**Task instructions**
Return everything in the data below, from its very first line down to the line containing "[x=186, y=221]", with both ends included and every line reproduced unchanged.

·····

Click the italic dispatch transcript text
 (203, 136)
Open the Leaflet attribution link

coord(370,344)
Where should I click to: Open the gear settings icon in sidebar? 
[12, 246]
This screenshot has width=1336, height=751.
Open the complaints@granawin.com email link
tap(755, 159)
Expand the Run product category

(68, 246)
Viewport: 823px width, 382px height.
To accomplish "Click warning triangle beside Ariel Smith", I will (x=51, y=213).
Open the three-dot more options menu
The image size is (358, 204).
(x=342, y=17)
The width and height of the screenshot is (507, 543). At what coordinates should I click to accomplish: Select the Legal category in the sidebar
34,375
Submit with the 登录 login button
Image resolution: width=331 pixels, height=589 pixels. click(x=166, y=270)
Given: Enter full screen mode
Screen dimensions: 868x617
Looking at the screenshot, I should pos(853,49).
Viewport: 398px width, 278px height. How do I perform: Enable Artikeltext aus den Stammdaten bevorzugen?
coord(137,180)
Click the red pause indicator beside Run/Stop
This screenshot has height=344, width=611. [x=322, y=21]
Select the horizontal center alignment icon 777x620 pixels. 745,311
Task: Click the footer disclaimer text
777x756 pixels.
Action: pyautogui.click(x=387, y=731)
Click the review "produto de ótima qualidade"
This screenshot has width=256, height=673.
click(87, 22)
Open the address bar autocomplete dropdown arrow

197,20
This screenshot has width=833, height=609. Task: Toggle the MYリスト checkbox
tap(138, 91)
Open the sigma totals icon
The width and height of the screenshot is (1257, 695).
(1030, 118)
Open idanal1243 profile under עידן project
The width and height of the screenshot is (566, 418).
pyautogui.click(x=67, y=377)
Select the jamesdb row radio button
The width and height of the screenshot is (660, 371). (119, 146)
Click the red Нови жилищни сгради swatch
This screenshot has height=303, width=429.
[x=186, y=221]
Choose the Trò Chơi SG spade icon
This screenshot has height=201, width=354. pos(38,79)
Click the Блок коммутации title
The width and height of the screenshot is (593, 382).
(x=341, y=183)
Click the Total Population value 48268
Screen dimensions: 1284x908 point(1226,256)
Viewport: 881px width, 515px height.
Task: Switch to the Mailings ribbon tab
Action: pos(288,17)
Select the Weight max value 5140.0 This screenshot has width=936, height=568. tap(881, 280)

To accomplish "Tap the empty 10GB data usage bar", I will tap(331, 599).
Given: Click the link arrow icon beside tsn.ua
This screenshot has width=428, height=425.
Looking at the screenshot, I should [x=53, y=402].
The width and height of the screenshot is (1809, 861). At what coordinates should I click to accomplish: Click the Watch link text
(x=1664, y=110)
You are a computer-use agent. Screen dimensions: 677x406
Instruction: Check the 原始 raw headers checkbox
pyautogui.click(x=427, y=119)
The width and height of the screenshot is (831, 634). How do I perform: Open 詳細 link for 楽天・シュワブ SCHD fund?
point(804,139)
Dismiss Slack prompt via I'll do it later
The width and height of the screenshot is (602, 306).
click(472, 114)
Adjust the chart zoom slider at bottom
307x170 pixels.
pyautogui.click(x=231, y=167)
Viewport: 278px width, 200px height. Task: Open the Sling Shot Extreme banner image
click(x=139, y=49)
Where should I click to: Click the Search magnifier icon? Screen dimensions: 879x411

·····

**Final answer**
Click the italic dispatch transcript text
 (203, 136)
Open the Leaflet attribution link

coord(370,344)
Where should I click to: Open the gear settings icon in sidebar? 
[12, 246]
This screenshot has width=1336, height=751.
Open the complaints@granawin.com email link
tap(755, 159)
Expand the Run product category

(68, 246)
Viewport: 823px width, 382px height.
To accomplish "Click warning triangle beside Ariel Smith", I will (x=51, y=213).
Open the three-dot more options menu
The image size is (358, 204).
(x=342, y=17)
The width and height of the screenshot is (507, 543). At what coordinates should I click to accomplish: Select the Legal category in the sidebar
34,375
Submit with the 登录 login button
Image resolution: width=331 pixels, height=589 pixels. click(x=166, y=270)
Given: Enter full screen mode
Screen dimensions: 868x617
Looking at the screenshot, I should pos(853,49).
Viewport: 398px width, 278px height. How do I perform: Enable Artikeltext aus den Stammdaten bevorzugen?
coord(137,180)
Click the red pause indicator beside Run/Stop
This screenshot has height=344, width=611. [x=322, y=21]
Select the horizontal center alignment icon 777x620 pixels. 745,311
Task: Click the footer disclaimer text
777x756 pixels.
Action: pyautogui.click(x=387, y=731)
Click the review "produto de ótima qualidade"
This screenshot has width=256, height=673.
click(87, 22)
Open the address bar autocomplete dropdown arrow

197,20
This screenshot has width=833, height=609. Task: Toggle the MYリスト checkbox
tap(138, 91)
Open the sigma totals icon
The width and height of the screenshot is (1257, 695).
(1030, 118)
Open idanal1243 profile under עידן project
The width and height of the screenshot is (566, 418).
pyautogui.click(x=67, y=377)
Select the jamesdb row radio button
The width and height of the screenshot is (660, 371). (119, 146)
Click the red Нови жилищни сгради swatch
This screenshot has height=303, width=429.
[x=186, y=221]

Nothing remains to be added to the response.